[Data extract Boundary: Start]

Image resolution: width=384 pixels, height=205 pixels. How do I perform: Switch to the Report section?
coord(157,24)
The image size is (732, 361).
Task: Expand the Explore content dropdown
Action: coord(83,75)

[Data extract Boundary: End]

_Task goal:_ Exactly as it stands, output the whole listing.

_Answer for this exercise:_
Image resolution: width=384 pixels, height=205 pixels. How do I perform: Switch to the Report section?
coord(157,24)
The image size is (732, 361).
Task: Expand the Explore content dropdown
Action: coord(83,75)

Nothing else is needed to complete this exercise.